Newly synthesized class I heavy chains achieve domain structure using disulfide bonds, assemble with beta-2 microglobulin (beta 2m), and bind peptide ligand to complete the trimeric complex. Although each of these initial events is thought to be critical for class I folding, their sequential order and effect on class I structure are unknown. Using mAb specific for distinct conformations of H-2Ld and Lq, we have defined folding intermediates of class I molecules. We show here that non-peptide-associated forms of Ld or Lq, detected by mAb 64-3-7 and designated L alt, lack numerous conformational epitopes surrounding their ligand binding sites. These results support the notion that L alt molecules have an open conformation. Interestingly, a significant proportion of L alt molecules were detected in association with beta 2m and these L alt/beta 2m heterodimers were preferentially folded by peptide in cell lysates.
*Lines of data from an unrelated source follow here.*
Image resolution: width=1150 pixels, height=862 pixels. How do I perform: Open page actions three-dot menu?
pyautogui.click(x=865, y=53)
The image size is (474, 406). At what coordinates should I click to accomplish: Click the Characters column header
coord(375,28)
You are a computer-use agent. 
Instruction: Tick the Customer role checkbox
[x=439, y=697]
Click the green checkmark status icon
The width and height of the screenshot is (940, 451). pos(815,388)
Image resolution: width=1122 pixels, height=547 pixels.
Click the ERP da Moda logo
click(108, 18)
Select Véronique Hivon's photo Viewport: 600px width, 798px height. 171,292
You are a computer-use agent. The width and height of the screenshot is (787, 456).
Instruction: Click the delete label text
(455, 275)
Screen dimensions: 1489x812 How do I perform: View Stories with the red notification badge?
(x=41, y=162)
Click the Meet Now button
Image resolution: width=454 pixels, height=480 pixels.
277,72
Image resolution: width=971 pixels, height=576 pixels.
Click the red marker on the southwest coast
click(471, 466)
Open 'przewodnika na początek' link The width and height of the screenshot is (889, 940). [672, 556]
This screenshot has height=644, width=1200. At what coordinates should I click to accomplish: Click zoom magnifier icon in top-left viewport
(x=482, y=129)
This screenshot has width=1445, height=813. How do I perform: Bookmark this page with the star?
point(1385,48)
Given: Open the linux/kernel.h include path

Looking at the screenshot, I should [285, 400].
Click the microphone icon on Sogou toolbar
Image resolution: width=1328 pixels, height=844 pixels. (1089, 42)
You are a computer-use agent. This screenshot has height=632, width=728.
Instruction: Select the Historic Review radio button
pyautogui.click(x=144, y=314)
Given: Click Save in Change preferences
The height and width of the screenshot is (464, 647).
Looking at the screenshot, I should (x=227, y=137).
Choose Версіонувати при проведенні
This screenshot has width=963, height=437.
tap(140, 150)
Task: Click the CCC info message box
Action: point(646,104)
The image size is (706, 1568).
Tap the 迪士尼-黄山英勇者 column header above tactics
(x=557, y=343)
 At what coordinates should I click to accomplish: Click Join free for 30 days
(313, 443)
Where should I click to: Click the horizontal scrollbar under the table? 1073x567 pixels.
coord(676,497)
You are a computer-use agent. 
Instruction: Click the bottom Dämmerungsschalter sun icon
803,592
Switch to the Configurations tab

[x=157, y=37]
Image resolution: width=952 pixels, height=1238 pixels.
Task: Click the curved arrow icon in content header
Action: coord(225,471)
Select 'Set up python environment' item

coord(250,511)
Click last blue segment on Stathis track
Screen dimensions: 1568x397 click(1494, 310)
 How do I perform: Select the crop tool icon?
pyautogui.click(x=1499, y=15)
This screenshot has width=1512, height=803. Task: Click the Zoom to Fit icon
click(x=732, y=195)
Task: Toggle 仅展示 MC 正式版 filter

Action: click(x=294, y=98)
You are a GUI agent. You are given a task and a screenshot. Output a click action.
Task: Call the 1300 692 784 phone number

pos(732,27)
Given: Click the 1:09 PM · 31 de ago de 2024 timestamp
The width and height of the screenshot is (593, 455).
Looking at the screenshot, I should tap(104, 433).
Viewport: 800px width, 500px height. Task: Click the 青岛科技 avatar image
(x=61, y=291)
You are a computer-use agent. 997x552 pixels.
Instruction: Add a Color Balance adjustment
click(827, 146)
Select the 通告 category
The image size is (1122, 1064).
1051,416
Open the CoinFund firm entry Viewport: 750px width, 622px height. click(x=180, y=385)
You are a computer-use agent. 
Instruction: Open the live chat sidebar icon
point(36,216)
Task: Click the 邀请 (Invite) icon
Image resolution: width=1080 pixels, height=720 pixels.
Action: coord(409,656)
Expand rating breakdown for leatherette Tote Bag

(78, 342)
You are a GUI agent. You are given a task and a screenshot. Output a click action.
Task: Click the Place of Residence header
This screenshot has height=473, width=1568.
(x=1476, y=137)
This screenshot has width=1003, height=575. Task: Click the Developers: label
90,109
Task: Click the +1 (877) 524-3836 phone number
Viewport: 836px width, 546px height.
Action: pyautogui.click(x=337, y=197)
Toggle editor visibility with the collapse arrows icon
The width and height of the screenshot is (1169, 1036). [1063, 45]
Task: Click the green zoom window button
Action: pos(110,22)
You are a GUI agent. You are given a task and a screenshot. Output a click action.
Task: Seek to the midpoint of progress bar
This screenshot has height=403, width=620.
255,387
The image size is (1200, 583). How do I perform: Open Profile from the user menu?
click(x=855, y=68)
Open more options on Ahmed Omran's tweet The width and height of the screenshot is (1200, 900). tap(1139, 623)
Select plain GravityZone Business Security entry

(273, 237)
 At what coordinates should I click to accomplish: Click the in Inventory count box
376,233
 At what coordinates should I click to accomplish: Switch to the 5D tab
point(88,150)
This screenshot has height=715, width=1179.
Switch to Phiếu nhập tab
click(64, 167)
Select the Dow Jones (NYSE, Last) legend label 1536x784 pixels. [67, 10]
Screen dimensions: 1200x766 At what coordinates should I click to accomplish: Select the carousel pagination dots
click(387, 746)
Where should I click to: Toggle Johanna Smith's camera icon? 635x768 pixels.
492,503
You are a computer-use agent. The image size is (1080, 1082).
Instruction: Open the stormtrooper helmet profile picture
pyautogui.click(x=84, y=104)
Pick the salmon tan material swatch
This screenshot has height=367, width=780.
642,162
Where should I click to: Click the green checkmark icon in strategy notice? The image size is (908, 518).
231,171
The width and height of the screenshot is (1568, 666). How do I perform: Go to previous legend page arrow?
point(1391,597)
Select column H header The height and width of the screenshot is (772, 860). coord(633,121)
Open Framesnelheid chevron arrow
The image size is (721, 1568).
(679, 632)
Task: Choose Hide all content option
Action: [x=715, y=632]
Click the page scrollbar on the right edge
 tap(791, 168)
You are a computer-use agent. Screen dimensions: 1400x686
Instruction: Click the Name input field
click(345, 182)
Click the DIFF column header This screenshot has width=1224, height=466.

These findings indicate that class I heavy chain/beta 2m association can precede ligand binding and that peptide is probably the limiting factor for completion of the Ld/beta 2m/peptide trimeric complex in vivo. The characteristics of L alt molecules were investigated further by ascertaining the disulfide bond status of these molecules and their association with beta 2m and peptide. Treatment of cells with dithiothreitol (DTT), a membrane-permeable reducing agent, demonstrated that L alt molecules constitute a heterogeneous population including reduced, partially reduced and native class I molecules. Furthermore, partially reduced Ld alt molecules, in a cell line expressing a mutant Ld molecule lacking the alpha 2 domain disulfide bond, accumulated intracellularly, were not beta 2m-associated and displayed marginal peptide-induced folding in vitro. In accordance with this latter finding, peptide was found to preferentially convert fully disulfide-bonded forms of Ld alt to conformed Ld. Thus, we propose that intrachain disulfide bond formation precedes the association of class I heavy chain with beta 2m and peptide, and that disulfide bond formation is required for efficient assembly, ligand binding and folding of the class I heavy chain.